### INSTRUCTIONS FOR THE TASK:
Set out the lines of the items below as a numbered list, from the line with "The image size" up to and including the line with "Click the 上传". Leave out blank lines.

* START RECORDED INFORMATION *

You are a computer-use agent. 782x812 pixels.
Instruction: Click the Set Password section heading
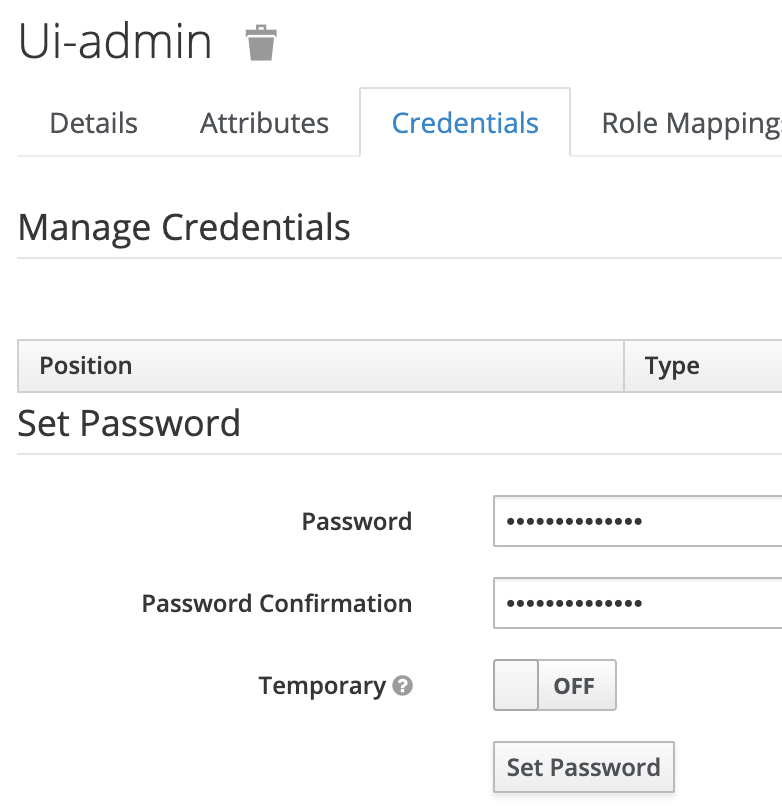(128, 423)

* END RECORDED INFORMATION *
* START RECORDED INFORMATION *

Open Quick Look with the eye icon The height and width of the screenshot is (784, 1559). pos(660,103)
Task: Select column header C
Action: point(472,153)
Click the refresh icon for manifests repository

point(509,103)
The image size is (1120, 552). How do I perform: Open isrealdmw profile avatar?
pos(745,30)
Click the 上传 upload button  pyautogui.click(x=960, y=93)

* END RECORDED INFORMATION *

### REPLY TO THE EXERCISE:
1. The image size is (1120, 552). How do I perform: Open isrealdmw profile avatar?
2. pos(745,30)
3. Click the 上传 upload button  pyautogui.click(x=960, y=93)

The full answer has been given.